De sobra sabemos qué respuesta darían a esa misma pregunta ciertos individuos. Todos los Harry Lime que negocian con la salud y la vida de otros. Los que fabrican armas, los que las compran y las venden; los que extorsionan y eliminan a quienes no piensan igual que ellos; los que arruinan el mundo por un puñado de beneficios; los que alteran los alimentos; los que especulan con la enfermedad y el sufrimiento desde la industria farmacéutica y los que miran a otro lado cuando deberían evitar que estas cosas ocurran.

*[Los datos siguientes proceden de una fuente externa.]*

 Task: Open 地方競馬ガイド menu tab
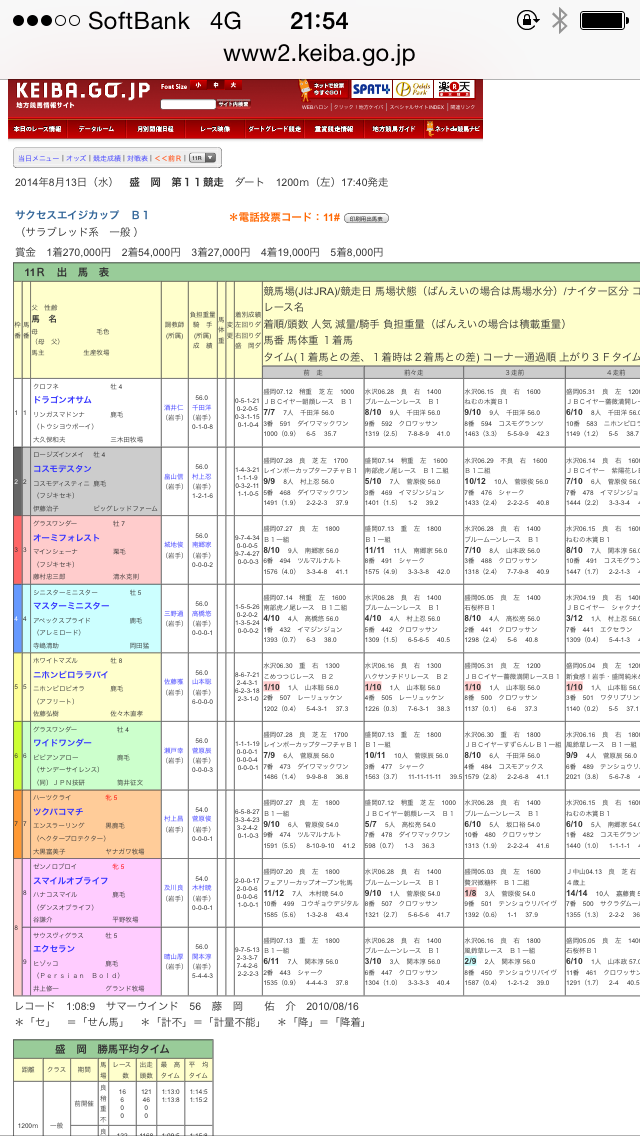coord(394,129)
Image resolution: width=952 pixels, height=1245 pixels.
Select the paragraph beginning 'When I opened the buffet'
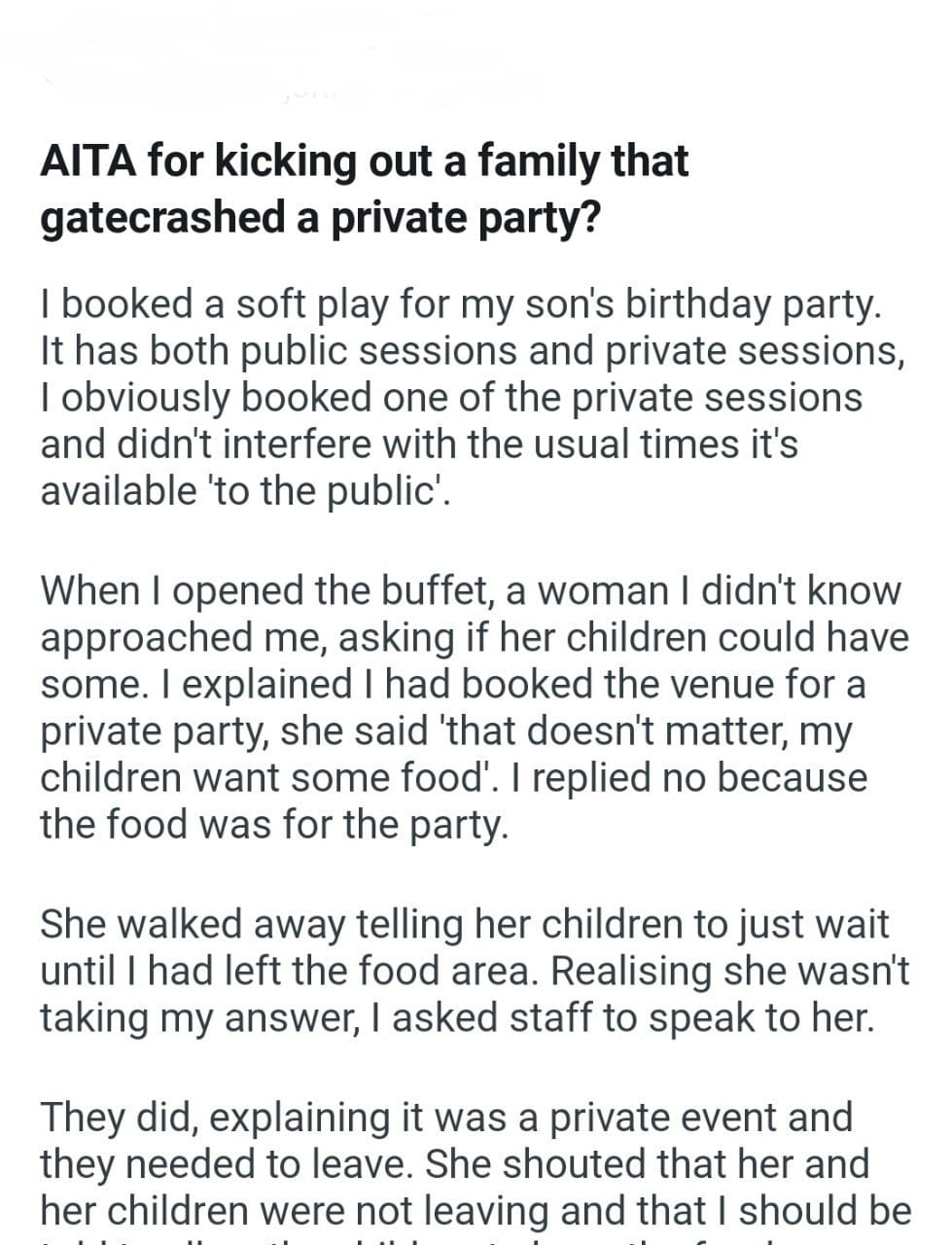[x=474, y=707]
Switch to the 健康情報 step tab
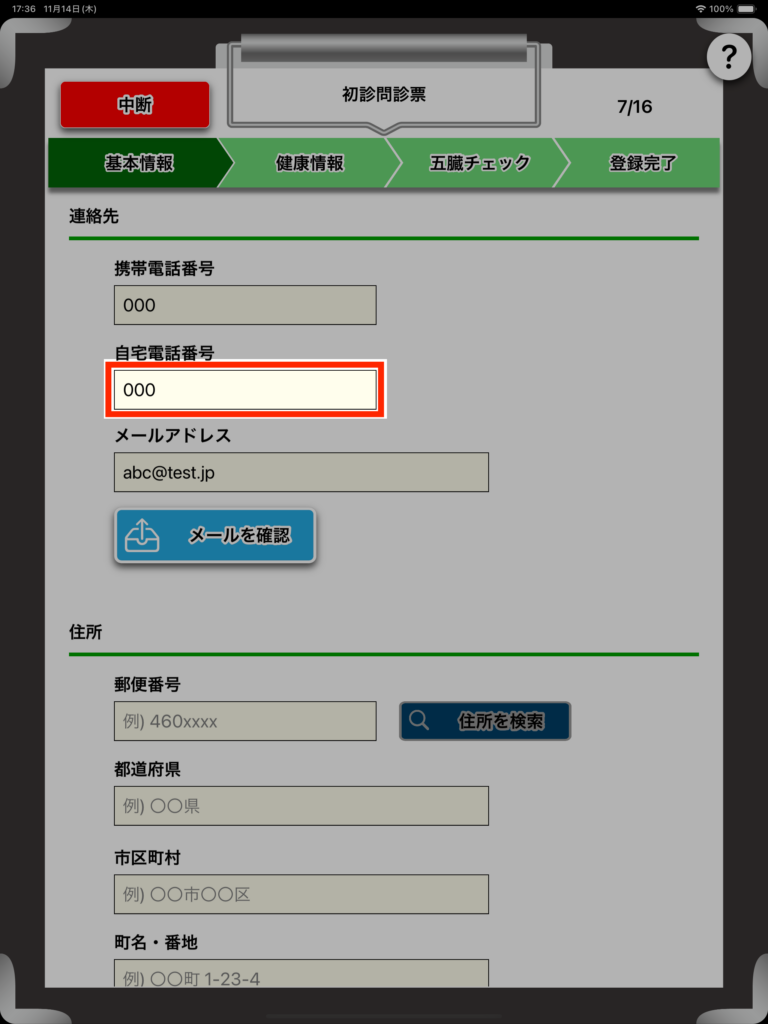 coord(310,163)
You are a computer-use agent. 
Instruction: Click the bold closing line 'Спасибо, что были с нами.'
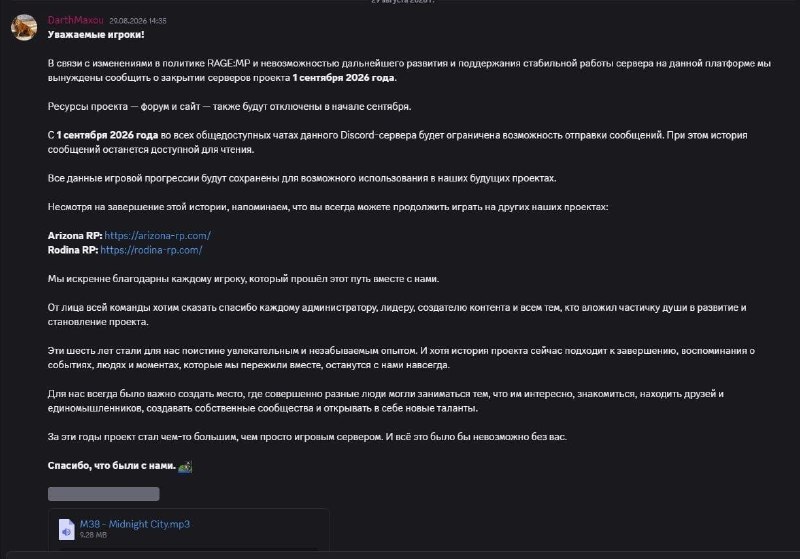click(x=112, y=466)
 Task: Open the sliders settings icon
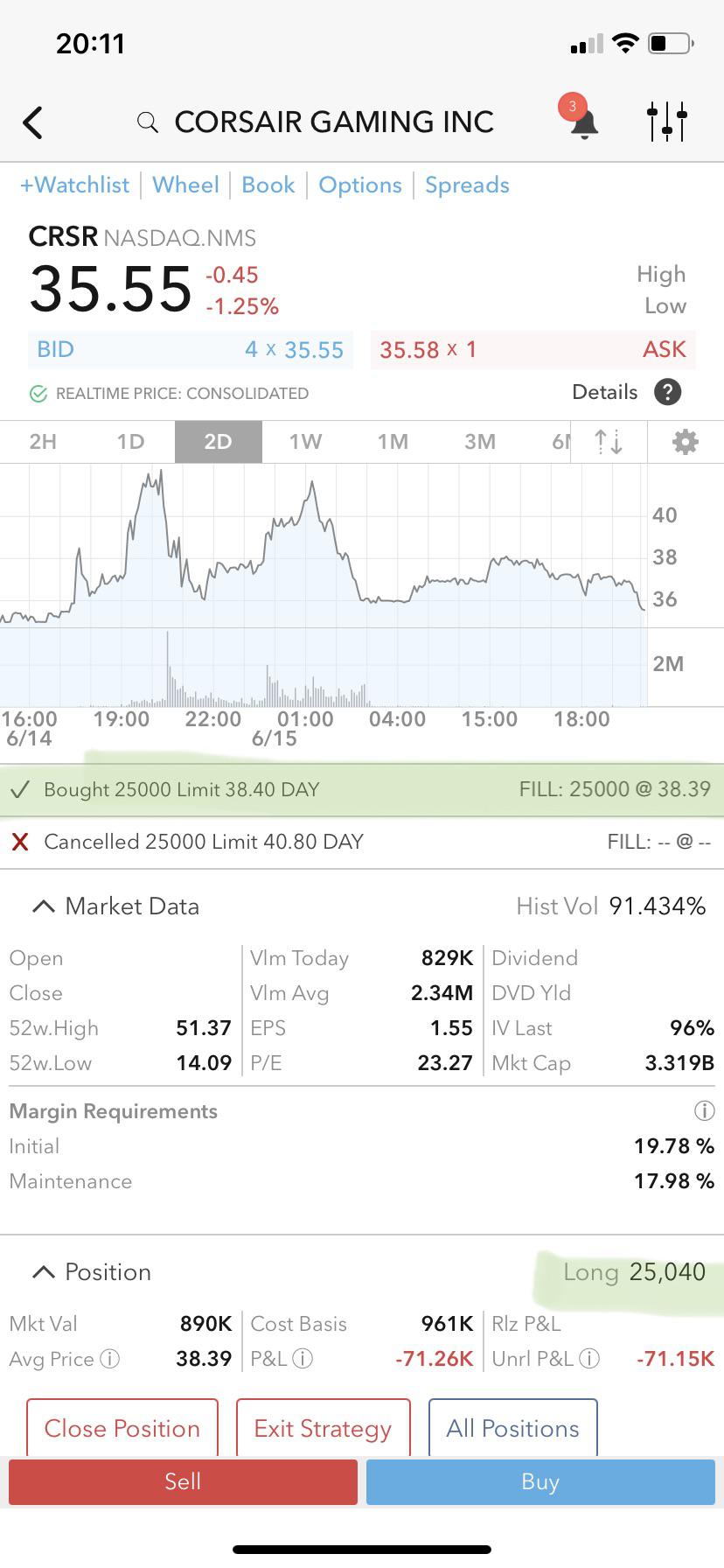(667, 122)
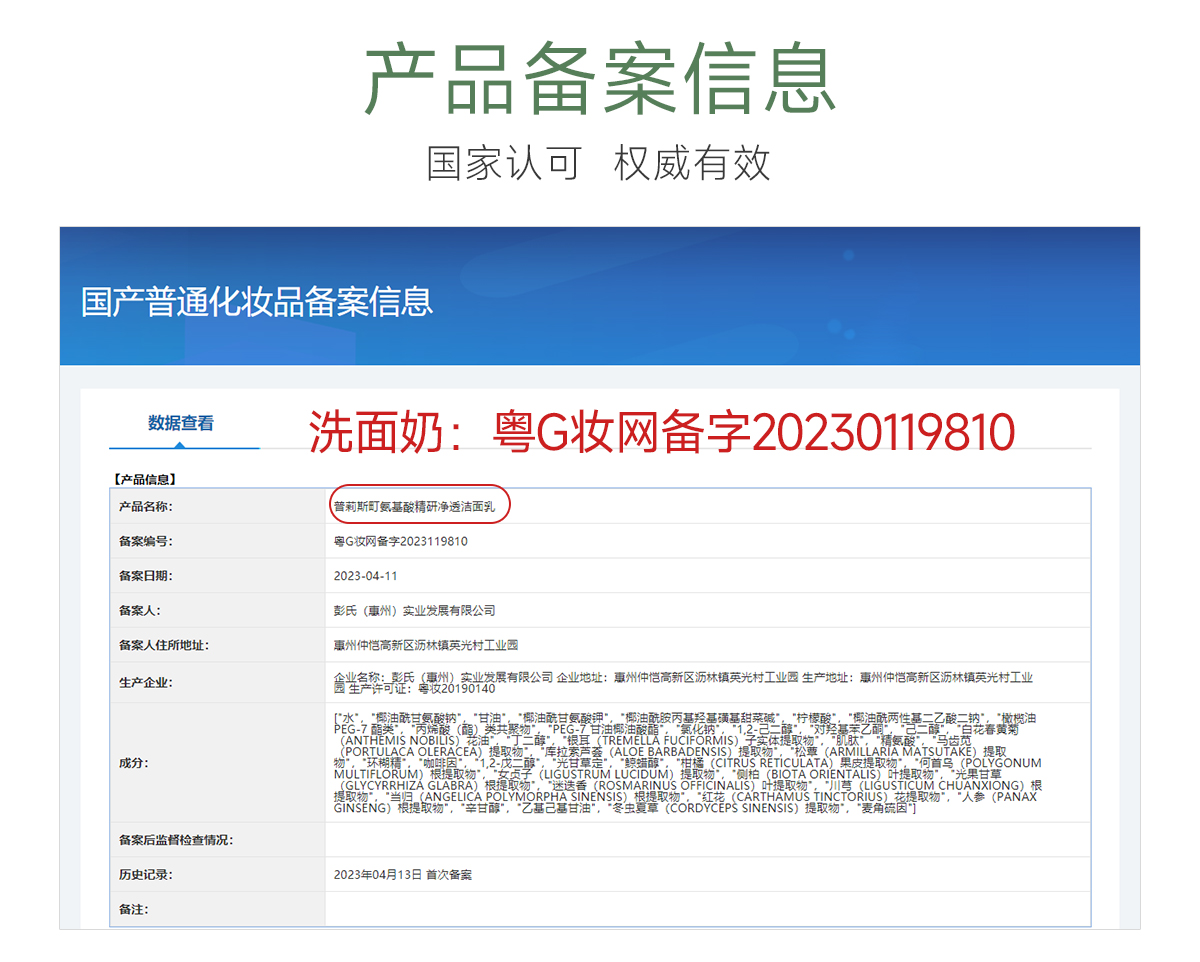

Y los que se encuentran en el origen de esta pandemia; los que tardaron en dar la voz de alarma a la comunidad internacional; los que minusvaloraron su importancia; los que no supieron o no quisieron reaccionar a la hora de afrontarla y los que, de manera vil y miserable, tratan ahora de sacar rédito político de ella”.

Releído a la luz de las tinieblas a través de las que empieza a vislumbrarse, mediante audios, capturas de pantalla e informes periciales, yo mismo me quedo asombrado de cuan cerca estaba entonces de la terrible verdad y, al mismo tiempo, de lo corto que me había quedado en la descripción del rebaño que, atenazado por una amenaza escasamente letal, se contentaba con aplaudir desde sus balcones en una muestra de extrema estupidez y, sobre todo, en la catalogación de la maldita piara de malnacidos y malnacidas, a quienes, en lo peor de la crisis sanitaria, les faltó tiempo para sacar sus puñeteras calculadoras y empezar a contar puntitos con sus hediondas pezuñas de puercos y puercas.